News
David Woods, 03 Feb 2012
Angie Risley (pictured), group HR director at Lloyds Banking Group (LBG), will no longer report directly to the group chief executive after a restructure meaning the HR, legal and audit departments will be merged into a single ‘corporate functions’ division.
Following a restructure of senior management at the bank, group chief executive António Horta-Osório has reduced his direct reporting lines from 14 to 10, meaning HR, legal, Audit, Halifax and Lloyds TSB heads will no longer report directly to him.
The company will create a new role of group corporate functions director, to whom Risley will report. She will continue to sit on the group executive committee.
A spokeswoman from LBG told HR that rather than reduce the influence of HR in the business; the changes have been designed to strengthen it.

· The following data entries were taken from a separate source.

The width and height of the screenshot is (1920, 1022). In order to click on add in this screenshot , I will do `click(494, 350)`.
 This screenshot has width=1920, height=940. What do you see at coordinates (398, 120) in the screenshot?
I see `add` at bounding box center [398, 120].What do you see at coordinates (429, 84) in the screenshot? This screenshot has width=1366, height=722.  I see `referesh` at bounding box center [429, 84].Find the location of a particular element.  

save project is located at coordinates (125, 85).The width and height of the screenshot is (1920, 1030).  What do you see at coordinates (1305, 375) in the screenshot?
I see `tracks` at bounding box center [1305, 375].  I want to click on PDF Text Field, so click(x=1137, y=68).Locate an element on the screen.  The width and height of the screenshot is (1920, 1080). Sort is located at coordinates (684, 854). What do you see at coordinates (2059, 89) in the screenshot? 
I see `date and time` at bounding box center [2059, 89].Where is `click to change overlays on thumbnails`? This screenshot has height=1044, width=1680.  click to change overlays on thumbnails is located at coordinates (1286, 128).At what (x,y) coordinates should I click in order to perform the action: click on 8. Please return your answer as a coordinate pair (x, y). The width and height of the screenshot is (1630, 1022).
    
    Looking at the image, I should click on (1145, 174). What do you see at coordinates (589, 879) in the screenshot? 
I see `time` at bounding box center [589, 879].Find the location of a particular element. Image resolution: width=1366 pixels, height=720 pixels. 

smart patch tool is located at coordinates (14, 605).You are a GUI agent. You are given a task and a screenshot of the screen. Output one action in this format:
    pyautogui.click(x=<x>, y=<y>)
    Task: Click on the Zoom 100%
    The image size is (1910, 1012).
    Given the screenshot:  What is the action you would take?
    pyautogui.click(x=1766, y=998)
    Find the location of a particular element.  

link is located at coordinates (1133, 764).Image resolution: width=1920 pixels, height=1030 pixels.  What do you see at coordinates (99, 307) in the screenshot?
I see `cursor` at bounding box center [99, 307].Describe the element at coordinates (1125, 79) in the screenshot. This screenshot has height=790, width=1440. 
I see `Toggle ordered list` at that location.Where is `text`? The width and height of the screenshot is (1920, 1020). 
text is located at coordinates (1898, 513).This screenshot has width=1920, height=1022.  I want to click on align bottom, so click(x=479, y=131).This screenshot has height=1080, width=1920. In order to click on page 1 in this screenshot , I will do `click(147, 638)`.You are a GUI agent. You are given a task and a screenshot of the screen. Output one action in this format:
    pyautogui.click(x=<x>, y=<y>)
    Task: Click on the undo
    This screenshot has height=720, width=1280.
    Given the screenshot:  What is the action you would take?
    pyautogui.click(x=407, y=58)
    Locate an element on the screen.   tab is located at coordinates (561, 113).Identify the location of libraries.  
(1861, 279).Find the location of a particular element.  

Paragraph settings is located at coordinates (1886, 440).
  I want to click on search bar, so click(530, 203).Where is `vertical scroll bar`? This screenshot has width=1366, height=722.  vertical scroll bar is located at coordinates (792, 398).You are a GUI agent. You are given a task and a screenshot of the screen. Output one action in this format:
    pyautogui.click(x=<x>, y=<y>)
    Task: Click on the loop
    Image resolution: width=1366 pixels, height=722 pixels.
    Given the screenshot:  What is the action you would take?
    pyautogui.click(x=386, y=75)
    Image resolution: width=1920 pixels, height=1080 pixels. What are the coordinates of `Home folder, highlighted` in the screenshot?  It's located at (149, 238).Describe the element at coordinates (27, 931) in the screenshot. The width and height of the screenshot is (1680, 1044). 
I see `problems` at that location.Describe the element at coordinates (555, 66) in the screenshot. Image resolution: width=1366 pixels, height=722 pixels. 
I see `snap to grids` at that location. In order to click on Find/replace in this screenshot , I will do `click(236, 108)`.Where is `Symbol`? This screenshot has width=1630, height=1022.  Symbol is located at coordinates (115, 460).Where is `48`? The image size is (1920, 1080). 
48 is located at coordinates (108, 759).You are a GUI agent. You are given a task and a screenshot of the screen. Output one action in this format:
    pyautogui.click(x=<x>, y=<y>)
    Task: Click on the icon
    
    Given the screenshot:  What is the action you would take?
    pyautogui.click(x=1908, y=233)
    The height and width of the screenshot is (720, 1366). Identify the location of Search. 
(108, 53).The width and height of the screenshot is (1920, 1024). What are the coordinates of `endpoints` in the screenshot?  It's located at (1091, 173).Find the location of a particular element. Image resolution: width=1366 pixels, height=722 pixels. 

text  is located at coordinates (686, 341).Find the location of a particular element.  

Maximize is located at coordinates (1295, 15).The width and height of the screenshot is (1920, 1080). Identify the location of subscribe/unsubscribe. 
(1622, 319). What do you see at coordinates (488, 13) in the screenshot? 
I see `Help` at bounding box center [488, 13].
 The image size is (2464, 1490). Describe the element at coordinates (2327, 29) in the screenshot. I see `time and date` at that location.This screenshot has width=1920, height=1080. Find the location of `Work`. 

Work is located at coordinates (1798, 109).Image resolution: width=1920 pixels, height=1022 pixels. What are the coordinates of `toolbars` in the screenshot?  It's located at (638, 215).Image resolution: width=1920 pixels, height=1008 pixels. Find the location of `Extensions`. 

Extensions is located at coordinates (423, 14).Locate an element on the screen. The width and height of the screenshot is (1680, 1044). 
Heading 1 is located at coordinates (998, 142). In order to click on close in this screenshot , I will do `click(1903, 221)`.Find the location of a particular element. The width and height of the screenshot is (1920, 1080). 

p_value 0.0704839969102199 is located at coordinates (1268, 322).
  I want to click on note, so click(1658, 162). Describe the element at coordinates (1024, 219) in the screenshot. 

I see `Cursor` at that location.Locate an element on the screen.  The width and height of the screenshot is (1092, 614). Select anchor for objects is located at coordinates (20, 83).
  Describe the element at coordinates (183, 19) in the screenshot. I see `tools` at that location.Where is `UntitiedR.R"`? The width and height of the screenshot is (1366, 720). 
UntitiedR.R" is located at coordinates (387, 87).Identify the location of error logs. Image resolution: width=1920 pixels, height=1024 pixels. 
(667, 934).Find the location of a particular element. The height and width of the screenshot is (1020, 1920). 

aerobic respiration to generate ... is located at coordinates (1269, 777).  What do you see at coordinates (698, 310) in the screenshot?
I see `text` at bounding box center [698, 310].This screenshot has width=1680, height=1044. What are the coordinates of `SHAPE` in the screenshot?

She said: “The number of chief executive’s direct reports has been reduced from 14 to ten. Angie Risley continues to be a member of the group executive committee where the key decisions and strategy continue to be decided. HR will continue to have strong representation. There is no change to Angie’s role or responsibilities”
"On becoming chief executive it was more important for Horta-Osório to understand in detail all of the issues within the business and prioritise actions."
Horta-Osório, who has recently been absent from work, citing extreme exhaustion as the reason, said: "By creating the position of group corporate functions director, we will be able to bring better focus on areas such as HR, legal and secretariat and group audit which are essential to transforming the Group."
Lloyds Banking Group is looking for a candidate to fill the role of group corporate functions director although it was unable to confirm if the candidate would be appointed from within the Group, or externally.
1 comment on this article |
Andrew Lambert 03 Feb 2012
From a governance perspective, significant questions arise where a chief people officer does not report directly to the CEO. This applies particularly in major financial institutions, some of which continue to be excellent case studies in what not to do in managing behaviour and people risk. Unfortunately, to say that the jury is out on the capability of LBG and its CEO and management team is currently no more than a statement of the obvious. Strengthening the quality of HRM and OD capability at top executive level would help to build confidence. However, merely lumping Legal, Audit and HR together does not indicate genuine streamlining of a head office - nor much expertise in organisation design. Reducing direct reports is sensible, but this particular model does not impress.